Erstwhile rock frontman, playwright and filmmaker, Eric Steele has returned to music with The Great Plains, a country album set in the broad core of America in a post-pandemic world. It’s a continuation of Steele’s captivation with the terra firma at the so-called heart of America, finding a new voice, literally and figuratively, to explore old themes.
A lot of Steele’s work over the years has surprised me. I was surprised when this person with a broadcaster’s deep baritone took the stage with Dallas rock band Red Monroe and sang-shouted with a shockingly high yawp. I was surprised when this same person took a sharp turn from rock music toward writing plays and films. And, I’ll admit, I was surprised at how good those were. But Eric Steele returning to music with a geographically consumed folk country album? The avowed Bruce Springsteen and Joni Mitchell super fan?
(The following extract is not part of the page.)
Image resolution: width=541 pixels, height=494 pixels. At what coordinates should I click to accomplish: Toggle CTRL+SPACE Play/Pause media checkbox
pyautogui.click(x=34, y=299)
No, I was not surprised Eric Steele made The Great Plains.
This album is an obvious place for Steele to go after his hybrid stage/film series the Midwest Trilogy from several years ago. Set in the innocuous trifecta of Dubuque, Omaha and Topeka, the three works pull at the strings of the country’s placid interior and watch it come undone. The Midwest Trilogy was impressive in its balance of love and ruthlessness toward its characters. With The Great Plains, Steele pivots slightly westward to America’s vast in-between that stretches from border to border, this time plying meaning out of the region with melody instead of camera.
The Great Plains is an exercise in scarcity. There is little beyond guitar, voice, mandolin and fiddle, the first two played by Steele and the latter two by Dale Morris Jr. That is the entire personnel. This spare approach evokes the still nights of nomads, possessing only what they’re able to carry. This kind of Dust Bowl scene gets frequently critiqued when musicians create its sound. What right, critics wonder, do non-hoboes have to make hoboe-esque songs? But it begs other questions. What right did the Californian Fogerty have to sing about the Bayou? What right did Arizonan Marty Robbins have to ride into El Paso? I’m not sure anyone gives a shit when these things are done well.
There is a lot on this album that Steele and his partner do well. As unsurprised as I was with the theme or the style of music, I am astonished at what Steele can do with this voice. With Red Monroe, he evolved from high register rock singer to brash, punk shouting. On The Great Plains, Eric’s voice is much smoother, richer, with a subtle country lilt, but not overdone. The fiddle provides almost all the flash. With little else to distract, it often steals the show. But the traditional bluegrass elements of mandolin and fiddle are held in tension with the overall moodiness of the album. It has a kind of morning fog about it, something Steele has carried into all his music, that kind of wet cold that sneaks through all your layers. There’s not a hook to be found on The Great Plains, but you will find the opening refrain cycling over and over in your head for the few days after you first hear it.
Stele has promoted The Great Plains as a post-pandemic concept record. Certainly its stillness gives off a certain post-apocalyptic vibe. Why I find that theme difficult to grasp is that we are, right now, MID-pandemic, not post. Interestingly enough, it is the wild cacophony that Steele used to produce with his old band that is more suited to the current moment.
What I find so interesting about The Great Plains is how it taps into a lurking temptation I think many have had over the past year and a half: escapism. The opening line is “face away” and whether you are on a bus, a diesel truck, fleeing a burning house or getting the hell out of Jacksonville, almost every song on The Great Plains is about leaving. Whether this was Steele’s intent or not, far from ruminating on the pandemic, the album awakened my overwhelming desire to flee the present, twin nightmare of lunacy and tragedy.
My one true criticism of The Great Plains is its length. At seven tracks and just under 25 minutes, it’s hardly representative of the Great Plains themselves. It’s laudable whenever an artist has the awareness to edit him or herself down, but I think Steele has been too severe. I would like to have seen this material stretched a bit the way the Plains themselves yawn past the Dakotas and on into Canada. There is much to say about the pandemic and the region. And I suspect Steele has the ability to say it.
I am not sure I would have given The Great Plains the level of attention and scrutiny I did if it were made by someone else. But it deserves the attention because of the work Steele has already done. Those are the rules of art and they are completely fair. Eric Steele has demonstrated himself as a trustworthy artist. Having tackled the Midwest and here the Great Plains, I’d love to see him give still more regions the same treatment in any medium. But I think he should finish examining this region first.